With my respect to all who claim that, there has never been in Lebanon a national consensus on the resistance. There has always been division. There has never been national consensus on the arms of the resistance. There has always been a division.
I wonder when some Lebanese or politicians or media men say when a definite incident happens that now the national consensus on the resistance and its arms fell. When has there been a consensus so that it falls? There has always been a division over this issue.
There are two viewpoints. Under this division, Arab absence, and international connivance, the resistance could make these achievements and victories. This must be kept in mind when we talk about the achievement.
Here I reach the conclusion. Today there is a search in the country before the state of arms chaos we witnessed in the past few weeks. Well, men let's calm down a little bit. There is a new file under the title of arms, arms chaos and the spread of arms. Let's evoke this issue along with the arms of the resistance and call it together illegitimate arms or the arms without the Lebanese state and let's approach this file as one file. This is a big fallacy. This is not a show of smartness. It is a very big fallacy for several reasons.
The first reason: I am talking about the arms of the resistance and I am saying these are its achievements and cause. Tell me about all the other arms, whether with the forces of March 8 Bloc or the forces of March 14 Bloc. Indeed no one may deny the possession of arms. We are through with the stories of individual arms and the like. All the people in Lebanon have arms whether light, middle or heavy. The light arms are qualitative such as expensive and valuable shotguns.
Now tell me what is the achievement and what is the cause of all the arms which are not in the equation of deterrence in face of the Israelis? There is an essential difference between the two arms. This is on one hand.
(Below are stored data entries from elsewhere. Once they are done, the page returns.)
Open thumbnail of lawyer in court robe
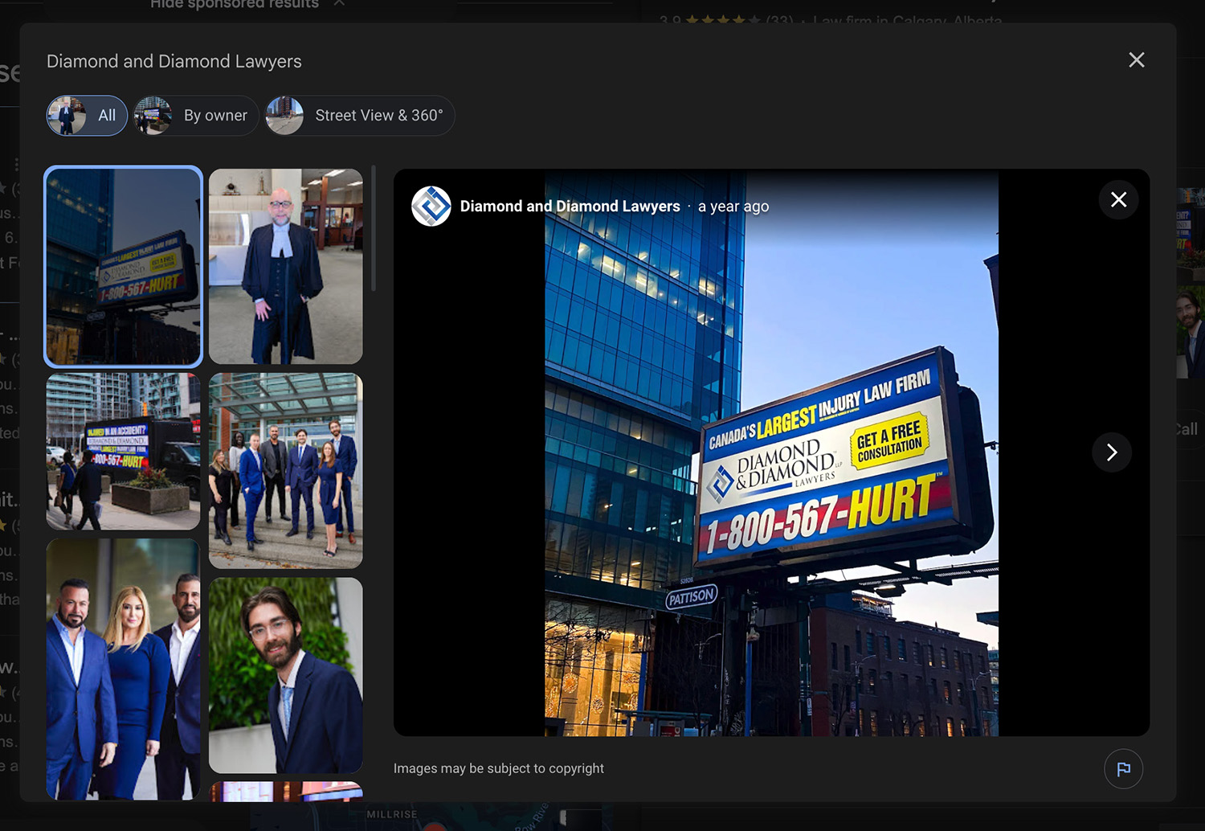 (285, 266)
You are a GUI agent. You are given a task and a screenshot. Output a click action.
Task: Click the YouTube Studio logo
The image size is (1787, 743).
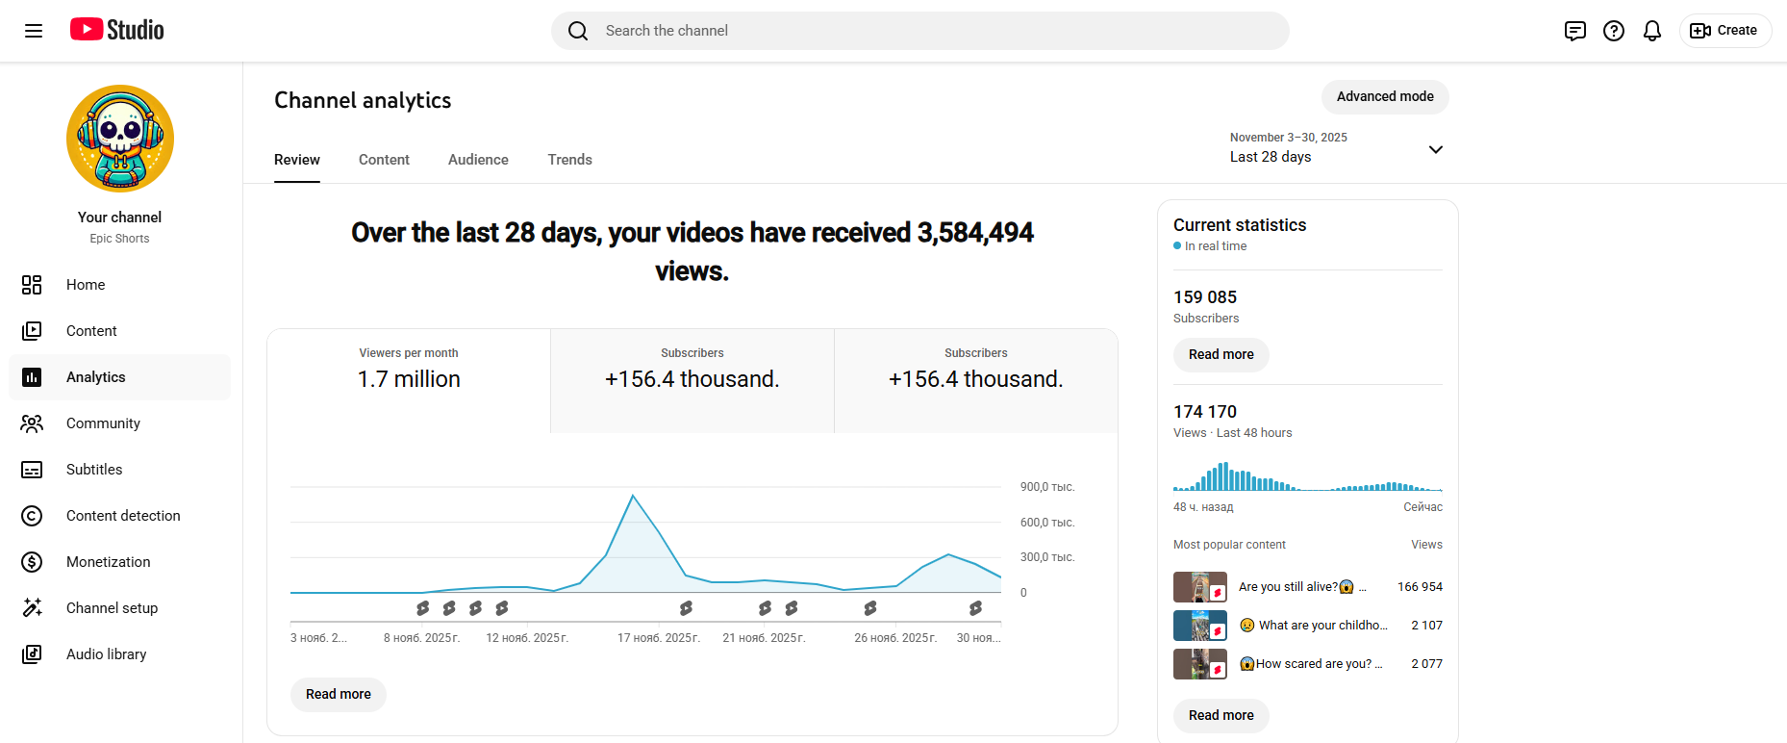click(x=117, y=30)
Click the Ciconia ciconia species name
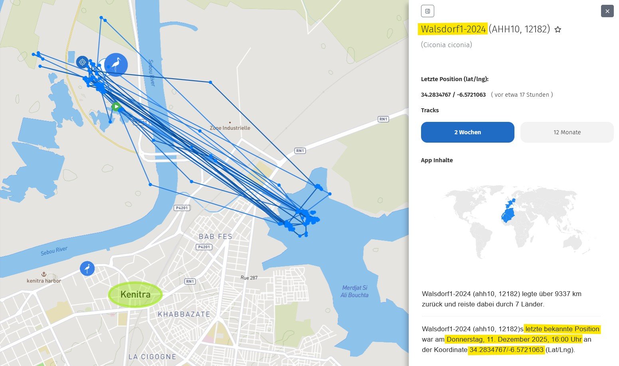The image size is (619, 366). pos(446,45)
On the other hand, though we are convinced that there is an essential difference between the two kinds of arms, we say let's discuss everything. Let's discuss the two kinds of arms. Let's discuss the whole issue. When we tackled the national defensive strategy, we were not talking about the army – a definite face of the resistance. No! In fact, we were talking about the Lebanese people, the resistance and everyone who wants to be part of this defense strategy – i.e. everyone who wants to hold arms to fight the enemy and confront the enemy. We may gather all the capabilities and capacities in a national defensive strategy to protect our country. You saw today's event. When the Lebanese agree on a national cause, they exert all efforts despite their political disagreements and make an achievement.
Logic says: it's not because there is arms chaos in Lebanon let's annul the resistance and its arms. No! The true equation is: Because there is arms chaos in Lebanon, let's set all of these arms in the army-people-resistance equation to protect our country and to protect the wealth of this country.
Hereof, I will talk about the internal situation briefly. When we tackle this equation, I must differentiate – as I have to be very clear – between the equation that protects the country in face of the Israeli enemy and the equation of guarding civil peace, security, and national stability locally. These are two different topics and they are not one topic. True they interact, but we may view them as two major topics.
As far as confronting Israel is concerned, I frankly say our conviction and vision is based on the experience that worked in Lebanon and in Gaza and worked months ago in Iraq and before that in Afghanistan. Based on this experience, on the logic of history, on facts, on the enemy's status quo, greed and capabilities, and on Lebanon's (this weak country) situation and capabilities, we say we must protect the country through the army-people-resistance equation because Israel is before us.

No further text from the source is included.